WHAT THE EXERCISE ASKS:
Look through the records below for the line with "Image resolution: width=1110" and the line with "Click info icon next to CPU count", then return those lines and all lines between, exactly.

[Opening RECORDS PROVIDED section]

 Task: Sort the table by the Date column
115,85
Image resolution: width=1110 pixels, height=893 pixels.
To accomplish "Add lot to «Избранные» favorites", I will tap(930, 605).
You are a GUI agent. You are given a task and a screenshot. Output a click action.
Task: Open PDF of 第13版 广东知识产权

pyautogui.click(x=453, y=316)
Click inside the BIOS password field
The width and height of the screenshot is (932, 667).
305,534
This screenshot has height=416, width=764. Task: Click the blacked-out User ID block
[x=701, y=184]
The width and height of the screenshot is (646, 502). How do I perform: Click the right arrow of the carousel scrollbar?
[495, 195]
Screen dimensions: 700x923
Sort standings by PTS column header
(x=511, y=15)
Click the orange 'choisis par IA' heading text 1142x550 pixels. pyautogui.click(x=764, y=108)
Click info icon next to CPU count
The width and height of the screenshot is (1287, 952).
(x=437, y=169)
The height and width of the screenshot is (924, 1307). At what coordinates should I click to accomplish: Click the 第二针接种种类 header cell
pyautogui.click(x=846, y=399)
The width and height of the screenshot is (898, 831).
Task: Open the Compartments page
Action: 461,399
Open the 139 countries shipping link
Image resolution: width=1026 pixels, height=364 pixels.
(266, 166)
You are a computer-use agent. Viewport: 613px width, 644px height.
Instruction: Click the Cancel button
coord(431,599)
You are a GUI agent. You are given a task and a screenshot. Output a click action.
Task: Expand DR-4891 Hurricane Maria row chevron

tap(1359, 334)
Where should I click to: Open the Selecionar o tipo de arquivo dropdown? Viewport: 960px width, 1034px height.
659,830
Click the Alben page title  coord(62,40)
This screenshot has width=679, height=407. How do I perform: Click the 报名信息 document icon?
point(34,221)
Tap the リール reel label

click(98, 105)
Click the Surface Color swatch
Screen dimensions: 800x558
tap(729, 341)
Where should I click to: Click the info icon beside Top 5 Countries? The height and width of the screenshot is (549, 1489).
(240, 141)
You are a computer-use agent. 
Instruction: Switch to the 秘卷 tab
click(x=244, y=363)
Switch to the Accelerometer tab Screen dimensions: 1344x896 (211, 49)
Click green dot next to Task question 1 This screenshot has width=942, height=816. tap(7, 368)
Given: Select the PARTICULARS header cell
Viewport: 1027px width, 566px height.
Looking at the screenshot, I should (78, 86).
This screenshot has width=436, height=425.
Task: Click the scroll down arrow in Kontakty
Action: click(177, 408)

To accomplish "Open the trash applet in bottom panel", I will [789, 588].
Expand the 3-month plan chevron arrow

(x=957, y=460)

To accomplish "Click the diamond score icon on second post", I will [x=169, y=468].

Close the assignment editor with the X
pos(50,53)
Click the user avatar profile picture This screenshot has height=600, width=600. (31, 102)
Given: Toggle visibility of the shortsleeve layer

[Closing RECORDS PROVIDED section]

ANSWER:
Image resolution: width=1110 pixels, height=893 pixels.
To accomplish "Add lot to «Избранные» favorites", I will tap(930, 605).
You are a GUI agent. You are given a task and a screenshot. Output a click action.
Task: Open PDF of 第13版 广东知识产权

pyautogui.click(x=453, y=316)
Click inside the BIOS password field
The width and height of the screenshot is (932, 667).
305,534
This screenshot has height=416, width=764. Task: Click the blacked-out User ID block
[x=701, y=184]
The width and height of the screenshot is (646, 502). How do I perform: Click the right arrow of the carousel scrollbar?
[495, 195]
Screen dimensions: 700x923
Sort standings by PTS column header
(x=511, y=15)
Click the orange 'choisis par IA' heading text 1142x550 pixels. pyautogui.click(x=764, y=108)
Click info icon next to CPU count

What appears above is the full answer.